Mattress Mack’s daughter’s 15-year battle with OCD

HOUSTON, TX– Over the years, we’ve seen Mattress Mack’s daughter Elizabeth McIngvale grow up before our eyes in Gallery Furniture commercials. For the last 15 of those years, though, she’s been fighting a devastating illness– obsessive compulsive disorder. She calls it a “living nightmare” that began for her in the 7th grade.
“Kinda overnight, I started having these strange intrusive thoughts,” says McIngvale, now 27. “I started worrying about ‘Was I cheating on an exam because during the study group the day before people had talked about the answers and questions that showed up on the test?’ And if I wrote down the answer, was I cheating or copying their answer?”
Intrusive thoughts about the safety of those she loved began to overtake her life, too, along with rituals to deal with things like the extreme fear of getting sick and dying from her contaminated surroundings. She began to wash her hands 600 to 800 times a day. At school, she would hoard the paper towels she used in her backpack. She would throw away her schoolbooks because they were too unclean to touch.
Elizabeth ended up dropping out of school that year and even went to live with her friend because she thought her own home was contaminated. That’s when her parents found the place that would help her– the Menninger Clinic in Topeka, Kansas. The clinic has since relocated to Houston.
The doctors at Menninger taught her all about her OCD and how she could manage it.

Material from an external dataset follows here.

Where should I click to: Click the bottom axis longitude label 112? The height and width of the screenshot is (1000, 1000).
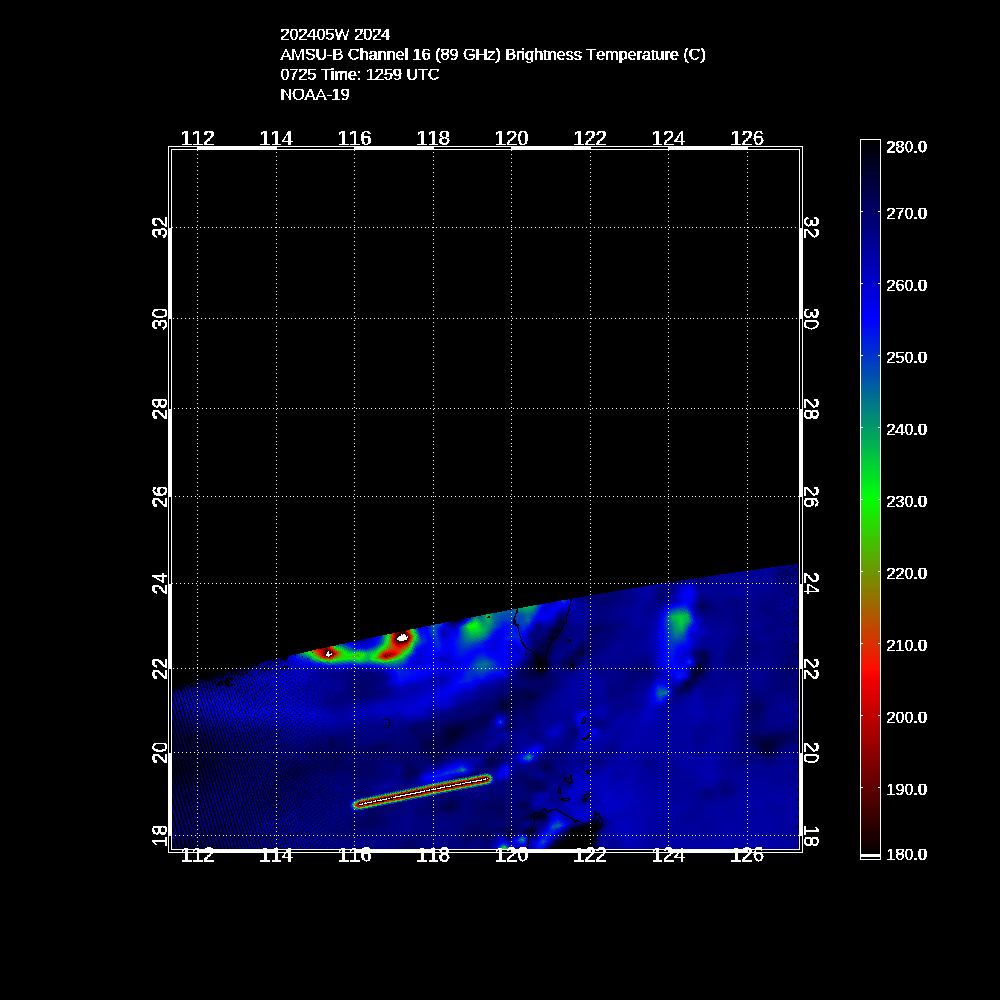click(x=198, y=855)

She has since has gone on to become a national spokesperson for the illness. 10 years ago, she started the Peace of Mind Foundation to help others find help for their mental illnesses.
Although she points out she is not cured (“You always live with a mental illness, but it’s about learning to manage it”), she has been able to accomplish a lot despite her illness. She got married two years ago, earned her Ph.D. in social work from the University of Houston, started postdoctoral research at the Veterans Affairs Medical Center and just recently accepted a teaching job at Baylor.
“Growing up as Mack’s daughter, my parents easily could have said, ‘You know, let’s stay quiet about her illness. Let’s get her the help she needs, and let’s not talk about it.’ And I can’t explain the gratitude I have for them not doing that,” she says. “When you talk about it, and you help somebody else, it’s the greatest gift of healing.”